**Description of the task**
What is needed is an exact copy of every record below.

Data for this task section start

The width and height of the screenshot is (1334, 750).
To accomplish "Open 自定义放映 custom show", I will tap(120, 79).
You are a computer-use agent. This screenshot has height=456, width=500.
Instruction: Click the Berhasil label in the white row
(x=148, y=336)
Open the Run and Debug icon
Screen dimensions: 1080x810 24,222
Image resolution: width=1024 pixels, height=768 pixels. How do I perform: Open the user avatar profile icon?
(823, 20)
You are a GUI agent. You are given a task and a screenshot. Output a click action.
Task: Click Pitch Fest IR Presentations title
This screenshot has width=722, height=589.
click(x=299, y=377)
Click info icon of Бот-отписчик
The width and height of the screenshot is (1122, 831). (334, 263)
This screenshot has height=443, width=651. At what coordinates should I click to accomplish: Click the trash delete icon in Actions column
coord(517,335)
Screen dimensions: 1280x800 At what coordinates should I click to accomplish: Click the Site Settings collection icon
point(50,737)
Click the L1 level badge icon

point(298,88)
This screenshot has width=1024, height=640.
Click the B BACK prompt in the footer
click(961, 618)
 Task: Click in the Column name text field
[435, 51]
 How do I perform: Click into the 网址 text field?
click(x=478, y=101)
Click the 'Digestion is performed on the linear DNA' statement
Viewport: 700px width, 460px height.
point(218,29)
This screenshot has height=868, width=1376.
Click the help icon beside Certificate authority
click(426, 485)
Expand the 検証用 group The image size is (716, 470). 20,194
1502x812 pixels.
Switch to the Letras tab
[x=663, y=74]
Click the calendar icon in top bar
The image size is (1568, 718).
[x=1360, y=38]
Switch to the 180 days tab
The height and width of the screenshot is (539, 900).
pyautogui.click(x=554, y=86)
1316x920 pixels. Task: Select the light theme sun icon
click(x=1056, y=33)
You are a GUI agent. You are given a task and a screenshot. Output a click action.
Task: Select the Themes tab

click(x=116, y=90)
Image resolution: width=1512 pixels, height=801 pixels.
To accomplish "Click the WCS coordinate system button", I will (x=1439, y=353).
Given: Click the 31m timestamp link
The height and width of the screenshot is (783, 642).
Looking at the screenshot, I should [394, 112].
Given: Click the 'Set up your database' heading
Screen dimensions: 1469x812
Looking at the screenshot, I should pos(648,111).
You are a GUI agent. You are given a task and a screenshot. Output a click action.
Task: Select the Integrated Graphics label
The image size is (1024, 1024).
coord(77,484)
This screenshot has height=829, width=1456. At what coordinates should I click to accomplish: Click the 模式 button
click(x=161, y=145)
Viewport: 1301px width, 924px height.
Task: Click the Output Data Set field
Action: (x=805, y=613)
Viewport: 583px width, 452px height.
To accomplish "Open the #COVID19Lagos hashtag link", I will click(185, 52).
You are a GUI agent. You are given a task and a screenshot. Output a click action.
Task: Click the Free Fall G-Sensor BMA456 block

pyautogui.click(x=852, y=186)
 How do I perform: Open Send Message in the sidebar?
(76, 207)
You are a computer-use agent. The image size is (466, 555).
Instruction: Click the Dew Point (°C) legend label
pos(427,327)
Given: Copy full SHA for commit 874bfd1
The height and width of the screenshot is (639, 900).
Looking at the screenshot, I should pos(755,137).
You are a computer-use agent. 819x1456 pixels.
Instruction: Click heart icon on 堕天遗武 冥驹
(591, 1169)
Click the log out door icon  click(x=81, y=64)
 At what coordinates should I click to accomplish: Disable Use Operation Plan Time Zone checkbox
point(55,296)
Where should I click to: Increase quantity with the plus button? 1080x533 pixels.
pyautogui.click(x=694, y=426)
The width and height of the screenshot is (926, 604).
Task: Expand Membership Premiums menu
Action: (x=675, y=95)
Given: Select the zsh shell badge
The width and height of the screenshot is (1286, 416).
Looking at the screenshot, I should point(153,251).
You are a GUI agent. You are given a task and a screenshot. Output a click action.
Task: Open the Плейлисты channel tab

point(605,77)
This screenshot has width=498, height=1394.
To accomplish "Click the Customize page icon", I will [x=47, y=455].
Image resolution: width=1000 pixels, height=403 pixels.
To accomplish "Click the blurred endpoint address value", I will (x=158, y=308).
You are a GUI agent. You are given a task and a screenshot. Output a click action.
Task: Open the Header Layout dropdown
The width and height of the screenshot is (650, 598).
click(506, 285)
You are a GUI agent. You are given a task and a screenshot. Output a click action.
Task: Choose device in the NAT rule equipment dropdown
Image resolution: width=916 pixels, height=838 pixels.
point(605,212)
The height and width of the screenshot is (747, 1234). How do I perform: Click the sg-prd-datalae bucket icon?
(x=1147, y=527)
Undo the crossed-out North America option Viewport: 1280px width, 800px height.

Data for this task section end

**Your solution**
The width and height of the screenshot is (1334, 750).
To accomplish "Open 自定义放映 custom show", I will tap(120, 79).
You are a computer-use agent. This screenshot has height=456, width=500.
Instruction: Click the Berhasil label in the white row
(x=148, y=336)
Open the Run and Debug icon
Screen dimensions: 1080x810 24,222
Image resolution: width=1024 pixels, height=768 pixels. How do I perform: Open the user avatar profile icon?
(823, 20)
You are a GUI agent. You are given a task and a screenshot. Output a click action.
Task: Click Pitch Fest IR Presentations title
This screenshot has width=722, height=589.
click(x=299, y=377)
Click info icon of Бот-отписчик
The width and height of the screenshot is (1122, 831). (334, 263)
This screenshot has height=443, width=651. At what coordinates should I click to accomplish: Click the trash delete icon in Actions column
coord(517,335)
Screen dimensions: 1280x800 At what coordinates should I click to accomplish: Click the Site Settings collection icon
point(50,737)
Click the L1 level badge icon

point(298,88)
This screenshot has width=1024, height=640.
Click the B BACK prompt in the footer
click(961, 618)
 Task: Click in the Column name text field
[435, 51]
 How do I perform: Click into the 网址 text field?
click(x=478, y=101)
Click the 'Digestion is performed on the linear DNA' statement
Viewport: 700px width, 460px height.
point(218,29)
This screenshot has height=868, width=1376.
Click the help icon beside Certificate authority
click(426, 485)
Expand the 検証用 group The image size is (716, 470). 20,194
1502x812 pixels.
Switch to the Letras tab
[x=663, y=74]
Click the calendar icon in top bar
The image size is (1568, 718).
[x=1360, y=38]
Switch to the 180 days tab
The height and width of the screenshot is (539, 900).
pyautogui.click(x=554, y=86)
1316x920 pixels. Task: Select the light theme sun icon
click(x=1056, y=33)
You are a GUI agent. You are given a task and a screenshot. Output a click action.
Task: Select the Themes tab

click(x=116, y=90)
Image resolution: width=1512 pixels, height=801 pixels.
To accomplish "Click the WCS coordinate system button", I will (x=1439, y=353).
Given: Click the 31m timestamp link
The height and width of the screenshot is (783, 642).
Looking at the screenshot, I should [394, 112].
Given: Click the 'Set up your database' heading
Screen dimensions: 1469x812
Looking at the screenshot, I should pos(648,111).
You are a GUI agent. You are given a task and a screenshot. Output a click action.
Task: Select the Integrated Graphics label
The image size is (1024, 1024).
coord(77,484)
This screenshot has height=829, width=1456. At what coordinates should I click to accomplish: Click the 模式 button
click(x=161, y=145)
Viewport: 1301px width, 924px height.
Task: Click the Output Data Set field
Action: (x=805, y=613)
Viewport: 583px width, 452px height.
To accomplish "Open the #COVID19Lagos hashtag link", I will click(185, 52).
You are a GUI agent. You are given a task and a screenshot. Output a click action.
Task: Click the Free Fall G-Sensor BMA456 block

pyautogui.click(x=852, y=186)
 How do I perform: Open Send Message in the sidebar?
(76, 207)
You are a computer-use agent. The image size is (466, 555).
Instruction: Click the Dew Point (°C) legend label
pos(427,327)
Given: Copy full SHA for commit 874bfd1
The height and width of the screenshot is (639, 900).
Looking at the screenshot, I should pos(755,137).
You are a computer-use agent. 819x1456 pixels.
Instruction: Click heart icon on 堕天遗武 冥驹
(591, 1169)
Click the log out door icon  click(x=81, y=64)
 At what coordinates should I click to accomplish: Disable Use Operation Plan Time Zone checkbox
point(55,296)
Where should I click to: Increase quantity with the plus button? 1080x533 pixels.
pyautogui.click(x=694, y=426)
The width and height of the screenshot is (926, 604).
Task: Expand Membership Premiums menu
Action: (x=675, y=95)
Given: Select the zsh shell badge
The width and height of the screenshot is (1286, 416).
Looking at the screenshot, I should point(153,251).
You are a GUI agent. You are given a task and a screenshot. Output a click action.
Task: Open the Плейлисты channel tab

point(605,77)
This screenshot has width=498, height=1394.
To accomplish "Click the Customize page icon", I will [x=47, y=455].
Image resolution: width=1000 pixels, height=403 pixels.
To accomplish "Click the blurred endpoint address value", I will (x=158, y=308).
You are a GUI agent. You are given a task and a screenshot. Output a click action.
Task: Open the Header Layout dropdown
The width and height of the screenshot is (650, 598).
click(506, 285)
You are a GUI agent. You are given a task and a screenshot. Output a click action.
Task: Choose device in the NAT rule equipment dropdown
Image resolution: width=916 pixels, height=838 pixels.
point(605,212)
The height and width of the screenshot is (747, 1234). How do I perform: Click the sg-prd-datalae bucket icon?
(x=1147, y=527)
Undo the crossed-out North America option Viewport: 1280px width, 800px height.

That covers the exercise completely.